This is a submission that I connected with immediately, and here is why:

I started wearing hijaab in 1998 and people immediately began behaving and treating me differently. One moment I was a typical middle-class American and then next I was a minority. A foreigner. Inquiries about my "homeland" and assumptions about my level of education, marital status, and language flowed freely and frequently.

Thankfully, I have had very few overtly negative or aggressive encounters. I can count them on one hand. Still, when I started wearing hijaab it was as if the air around me shifted ever so slightly. The changes in interactions we/are so small that if I were to list them they would sound insignificant. But they didn't (don't) feel insignificant.

Experiencing repeated microaggression can weigh you down in a way that is hard to explain. How can a person who has never been an outsider relate? I remember (with shame) a conversation I had in high school when I did not -- could not -- relate: A friend -- whose family was from Vietnam -- asked: why are non-white Americans classified as something other than American? For example, why was she classified as a Vietnamese-American. Why wasn't she just "American"? For the life of me, I could not understand what the problem was!

And now I do. I totally get it. My hijaab tells the world that I am a Muslim and that immediately places me in a box marked "OTHER." Usually, it is a very small box that I have to work very hard at to climb out of.

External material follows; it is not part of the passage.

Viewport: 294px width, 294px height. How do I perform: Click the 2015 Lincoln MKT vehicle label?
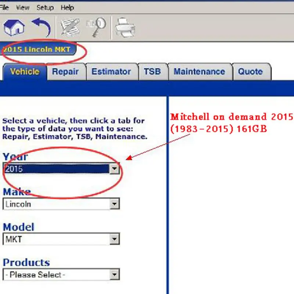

In some ways I appreciate what my hijaab says for me: I am a Muslim, and I follow certain guidelines. Some people seem to treat me with greater respect, and it makes me immediately identifable to other Muslims as their "sister in Islam." Still, because the message that my hijaab sends depends on the person receiving it, the story can get muddled along the way. I think that is why I am compelled to use my paintings to tell my stories.